**WORK TO BE COMPLETED:** Rewrite the entries below, changing "Instruction" to "Command" wherever it occurs and leaving everything else untouched.

**INFORMATION SHOWN:**

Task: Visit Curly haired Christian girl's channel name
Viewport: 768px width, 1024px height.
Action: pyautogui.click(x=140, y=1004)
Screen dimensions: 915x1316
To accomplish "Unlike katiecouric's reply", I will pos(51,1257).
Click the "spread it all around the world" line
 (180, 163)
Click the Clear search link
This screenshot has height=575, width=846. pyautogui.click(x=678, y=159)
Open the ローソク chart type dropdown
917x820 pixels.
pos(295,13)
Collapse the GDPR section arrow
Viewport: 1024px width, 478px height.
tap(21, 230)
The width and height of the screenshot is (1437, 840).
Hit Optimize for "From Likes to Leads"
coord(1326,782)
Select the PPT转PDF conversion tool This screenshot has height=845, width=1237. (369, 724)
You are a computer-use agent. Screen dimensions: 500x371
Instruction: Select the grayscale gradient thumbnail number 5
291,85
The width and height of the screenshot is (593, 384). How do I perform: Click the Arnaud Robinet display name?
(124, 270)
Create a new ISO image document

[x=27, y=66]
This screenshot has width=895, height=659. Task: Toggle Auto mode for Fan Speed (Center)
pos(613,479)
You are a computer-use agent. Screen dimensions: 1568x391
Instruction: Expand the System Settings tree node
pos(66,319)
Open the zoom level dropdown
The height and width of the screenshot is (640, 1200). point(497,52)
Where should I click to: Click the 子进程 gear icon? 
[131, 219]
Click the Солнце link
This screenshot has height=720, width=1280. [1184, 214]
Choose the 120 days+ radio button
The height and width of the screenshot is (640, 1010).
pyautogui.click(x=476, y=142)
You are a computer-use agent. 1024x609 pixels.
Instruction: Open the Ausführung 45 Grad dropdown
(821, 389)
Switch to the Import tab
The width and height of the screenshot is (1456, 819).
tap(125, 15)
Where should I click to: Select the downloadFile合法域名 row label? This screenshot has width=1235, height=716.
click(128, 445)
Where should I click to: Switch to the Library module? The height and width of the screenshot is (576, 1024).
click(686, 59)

**ANSWER TO THE PROBLEM:**
Task: Visit Curly haired Christian girl's channel name
Viewport: 768px width, 1024px height.
Action: pyautogui.click(x=140, y=1004)
Screen dimensions: 915x1316
To accomplish "Unlike katiecouric's reply", I will pos(51,1257).
Click the "spread it all around the world" line
 (180, 163)
Click the Clear search link
This screenshot has height=575, width=846. pyautogui.click(x=678, y=159)
Open the ローソク chart type dropdown
917x820 pixels.
pos(295,13)
Collapse the GDPR section arrow
Viewport: 1024px width, 478px height.
tap(21, 230)
The width and height of the screenshot is (1437, 840).
Hit Optimize for "From Likes to Leads"
coord(1326,782)
Select the PPT转PDF conversion tool This screenshot has height=845, width=1237. (369, 724)
You are a computer-use agent. Screen dimensions: 500x371
Command: Select the grayscale gradient thumbnail number 5
291,85
The width and height of the screenshot is (593, 384). How do I perform: Click the Arnaud Robinet display name?
(124, 270)
Create a new ISO image document

[x=27, y=66]
This screenshot has width=895, height=659. Task: Toggle Auto mode for Fan Speed (Center)
pos(613,479)
You are a computer-use agent. Screen dimensions: 1568x391
Command: Expand the System Settings tree node
pos(66,319)
Open the zoom level dropdown
The height and width of the screenshot is (640, 1200). point(497,52)
Where should I click to: Click the 子进程 gear icon? 
[131, 219]
Click the Солнце link
This screenshot has height=720, width=1280. [1184, 214]
Choose the 120 days+ radio button
The height and width of the screenshot is (640, 1010).
pyautogui.click(x=476, y=142)
You are a computer-use agent. 1024x609 pixels.
Command: Open the Ausführung 45 Grad dropdown
(821, 389)
Switch to the Import tab
The width and height of the screenshot is (1456, 819).
tap(125, 15)
Where should I click to: Select the downloadFile合法域名 row label? This screenshot has width=1235, height=716.
click(128, 445)
Where should I click to: Switch to the Library module? The height and width of the screenshot is (576, 1024).
click(686, 59)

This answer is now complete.